*** RECORD EXCERPTS ***

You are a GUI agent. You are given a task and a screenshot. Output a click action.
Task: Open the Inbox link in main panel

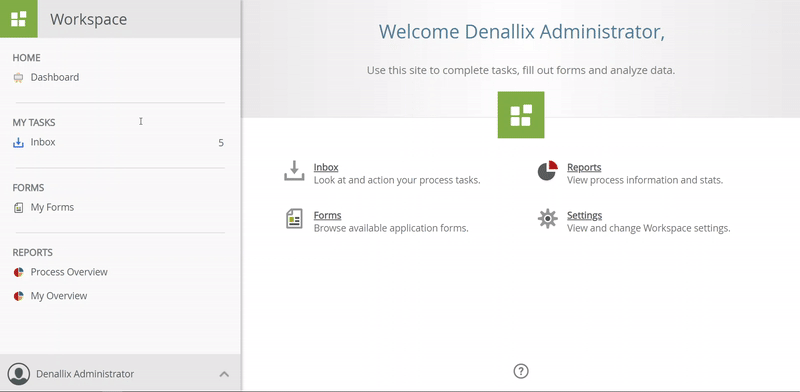coord(326,167)
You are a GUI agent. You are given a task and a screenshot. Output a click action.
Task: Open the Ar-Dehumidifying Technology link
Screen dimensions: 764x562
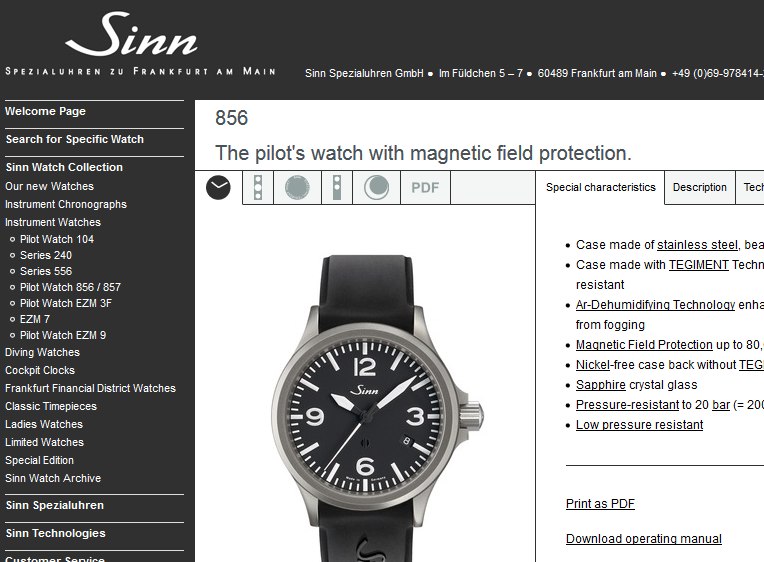pos(655,305)
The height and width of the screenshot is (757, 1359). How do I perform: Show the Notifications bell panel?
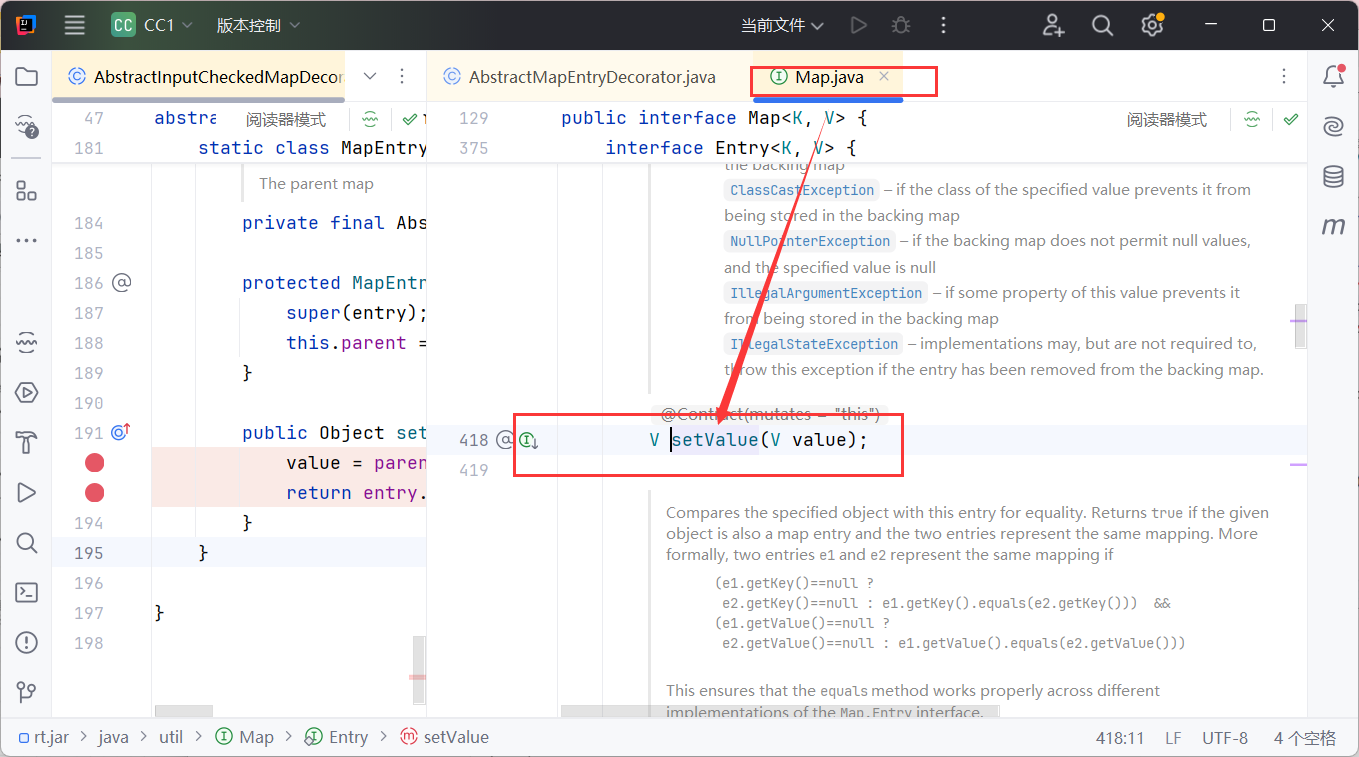coord(1333,77)
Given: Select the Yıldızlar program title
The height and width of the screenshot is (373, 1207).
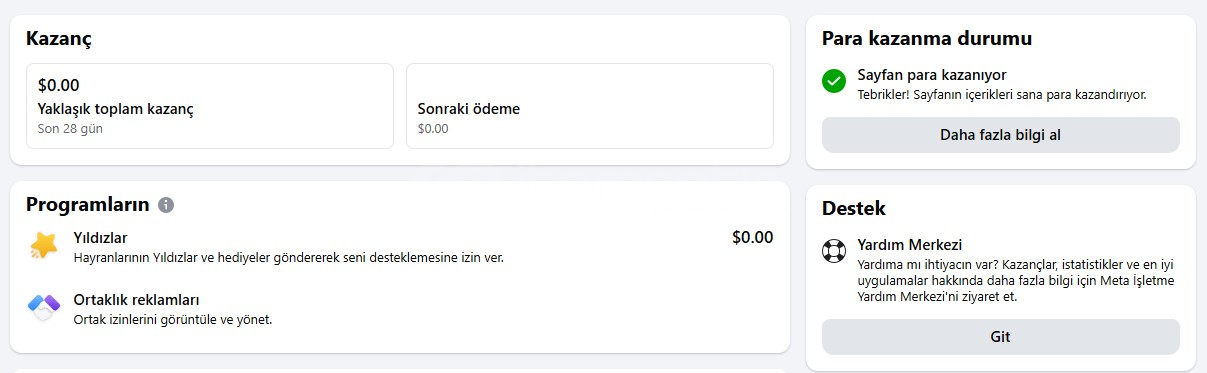Looking at the screenshot, I should pos(100,238).
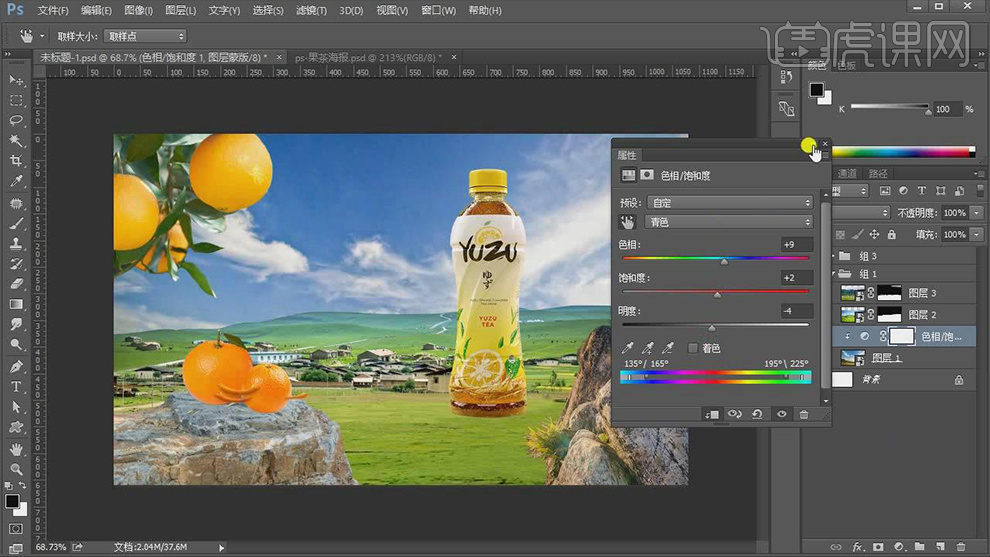Image resolution: width=990 pixels, height=557 pixels.
Task: Click the trash icon in Properties panel
Action: click(804, 415)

*** End of RECORD EXCERPTS ***

* **PROMPT**:
Leave the pictures aside and transcribe only the lines from the one holding "Screen dimensions: 764x562" through the final line of the records above.

* **COMPLETED TASK**:
Screen dimensions: 764x562
pos(655,305)
The height and width of the screenshot is (757, 1359). How do I perform: Show the Notifications bell panel?
coord(1333,77)
Given: Select the Yıldızlar program title
The height and width of the screenshot is (373, 1207).
Looking at the screenshot, I should pos(100,238).
Image resolution: width=990 pixels, height=557 pixels.
Task: Click the trash icon in Properties panel
Action: click(804, 415)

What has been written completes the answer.